On a bleak December evening in 1915, a German lieutenant scribbled away in his notebook as the World War I raged outside the trench on the Russian front. The barrack reverberated with the noise of war; exploding of shells, shouting of orders, whistles and the cries of wounded men. As he pored over Einstein’s paper, he was more and more incredulous. What his calculation proved was that if any mass is compressed to fit a certain radius, something very strange happens; no known force would stop it from collapsing and nothing would be able to escape that radius. He had found the first exact solutions to Einstein’s equations of general relativity. He slams the papers down and sits back in his chair. “I must write to Einstein”, he thought.

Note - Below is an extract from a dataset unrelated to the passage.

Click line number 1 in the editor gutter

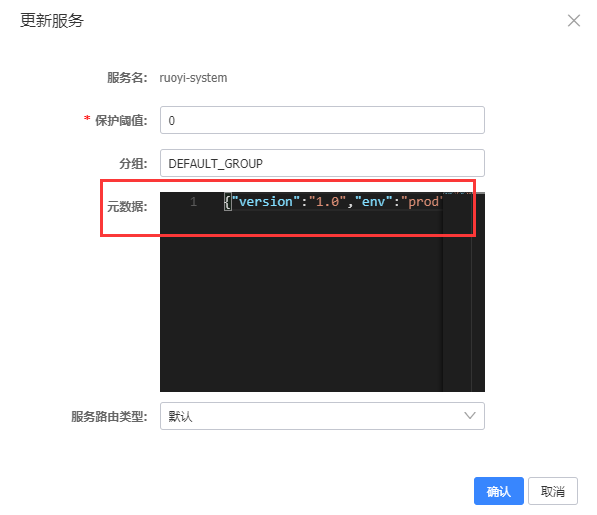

That 40 year old lieutenant was physicist and astronomer Karl Schwarzschild. The radius he conjured while bullets whizzed over his head later became to be known as the Schwarzschild radius. It defines a surface known as the black hole event horizon, a bottomless hole in space beyond which no information can escape and physics breaks down fundamentally.
The enigma of black holes exceeds the fact that they were worked out on the front line of World War I. Originally, they were merely a thought experiment on paper. Einstein loved thought experiments and although he found their mathematics accurate and beautiful, he brushed the idea off as an implausible concept thinking that nature would protect us from their formation. However, now we know that it doesn’t. Nature creates them by killing off stars, over and over again. As star matter collapses, it gets packed and a black hole forms.
Not only do black holes exist, but they’re also abundant in the Universe. Our galaxy alone is home to a few hundred billion stars. About 1% are big enough to collapse at the end of their lives and become blackholes. So that’s a lot of black holes already, not to mention the supermassive black hole that lurks at the centre of our galaxy and weighs a hefty equivalent of few million suns.
Black holes have starred two of the most exciting discoveries of our century. In 2015, two blackholes, each about 30 times the mass of the sun, crashed into each other creating a larger blackhole and sending mighty cosmic quivers through space and time. The “ringing sound” of this collision could be picked up by LIGO, the most sensitive measuring instrument ever created. The historic Nobel prize-winning detection revealed secrets about the origin and evolution of black holes, and about extreme cosmic neighbourhoods.
More recently the world saw the first picture ever of a blackhole. It was snapped by an Earth-sized virtual telescope made of connected radio dishes around the globe. This virtual telescope has the highest magnifying power of all devices ever devised by human beings. How do we image a blackhole if it’s inaccessibly hidden beyond our grasp of observation? As the black hole devours matter towards it from very far distances, gas crushes in at nearly the speed of light and its temperature rises to hundreds of billions of degrees. Thus we have this incredibly hot gas around the blackhole waiting for its turn to get in, long enough for us to observe it as a glowing ring. The black hole’s silhouette lingers at the centre of the ring, a black void that stares back blankly.
One of the most intriguing aspects of a blackhole is that it doesn’t have anything physical at its surface. Thus all the information that a black hole can possibly contain is equivalent to the amount of information that can be packed on the surface of its event horizon. But things get even stranger. According to theorists, if an unfortunate astronaut falls into this cosmic abyss, to us outsiders her time will be observed to slow down, and it stops at the event horizon. So although to her it may seem that she has crossed it and met her fate, to us it will look like she is smeared on the outside of the event horizon and never gets inside.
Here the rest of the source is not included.